I was sitting in the tax office, annoyed that I was killing a Saturday doing nothing and/or having to do taxes, which I'm tired of doing already this season. I took a break and went up to McDonald's for breakfast and to read my book for a little while. Eventually, I had to come back and I was considering what to do.
I'm not doing any more practice problems. I don't have any drop off returns to do. I spent the first wasted hour and a half this morning reading tax updates. I thought about writing in the notebook that I've started carrying about with me. Then I remembered that I have access to this blog page. The system blocks personal email and social networking sites, so I can't get to my gmail account or facebook, but it lets me through to blogspot, which uses a google sign on.
I have no excuse not to write if I have the time and capability.
Editing note: I edited the first sentence where I had first written "a little annoyed" and tightened it up to "annoyed." The edit was a result of coaching by Dr. Hill who advised me once about putting a word out there - "annoyed" in this case - then pulling back from the full emotion by modifying with "a little." I know I speak this way in an attempt to soften the blow of the statement.

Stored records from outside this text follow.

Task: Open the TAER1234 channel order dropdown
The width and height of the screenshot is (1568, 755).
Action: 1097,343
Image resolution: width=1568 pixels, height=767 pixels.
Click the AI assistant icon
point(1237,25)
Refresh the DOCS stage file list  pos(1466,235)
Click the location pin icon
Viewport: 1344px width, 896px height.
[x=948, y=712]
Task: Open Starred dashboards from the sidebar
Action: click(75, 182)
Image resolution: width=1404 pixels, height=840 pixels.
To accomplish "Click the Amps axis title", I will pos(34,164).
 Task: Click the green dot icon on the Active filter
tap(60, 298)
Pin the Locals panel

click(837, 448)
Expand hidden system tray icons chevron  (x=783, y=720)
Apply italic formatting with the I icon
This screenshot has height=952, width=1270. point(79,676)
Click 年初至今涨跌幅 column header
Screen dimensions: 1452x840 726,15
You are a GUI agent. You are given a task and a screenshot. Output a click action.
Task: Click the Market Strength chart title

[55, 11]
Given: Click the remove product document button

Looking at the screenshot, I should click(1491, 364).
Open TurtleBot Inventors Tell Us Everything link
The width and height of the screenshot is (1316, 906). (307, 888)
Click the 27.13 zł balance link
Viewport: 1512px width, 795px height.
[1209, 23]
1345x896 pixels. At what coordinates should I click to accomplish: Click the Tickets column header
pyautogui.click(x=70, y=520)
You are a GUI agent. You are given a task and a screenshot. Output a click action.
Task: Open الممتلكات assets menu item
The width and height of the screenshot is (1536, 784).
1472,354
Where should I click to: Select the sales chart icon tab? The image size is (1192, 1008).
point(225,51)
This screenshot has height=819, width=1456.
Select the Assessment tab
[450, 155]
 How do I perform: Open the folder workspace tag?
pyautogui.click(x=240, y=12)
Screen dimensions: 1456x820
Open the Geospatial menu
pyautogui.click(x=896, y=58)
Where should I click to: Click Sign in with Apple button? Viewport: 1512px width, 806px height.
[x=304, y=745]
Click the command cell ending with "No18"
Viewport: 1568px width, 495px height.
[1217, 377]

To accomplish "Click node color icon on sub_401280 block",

Introspection note: If I'm needing to soften the blow of a statement, should I even be making it? That is, either I think something needs to be said and I should just say it, or I should keep it to myself. I can think of a few situations where this would apply. For example, I was telling Daphne at the office that I am trying not to yell at my children. This means that sometimes I will have to just walk away from the chance to have a really loud fight. It also means that sometimes, especially with Thing 2, that I will have to do what needs to be done (i.e., some household task that I'd previously delegated). I am also trying not to engage in pointless blame passing at work: "I wasn't supposed to do that:" "I told so-and-so to do that;" etc. Ask me later about the zen parable that is influencing my thinking here.
Ooooh, tax client is here. Back to work.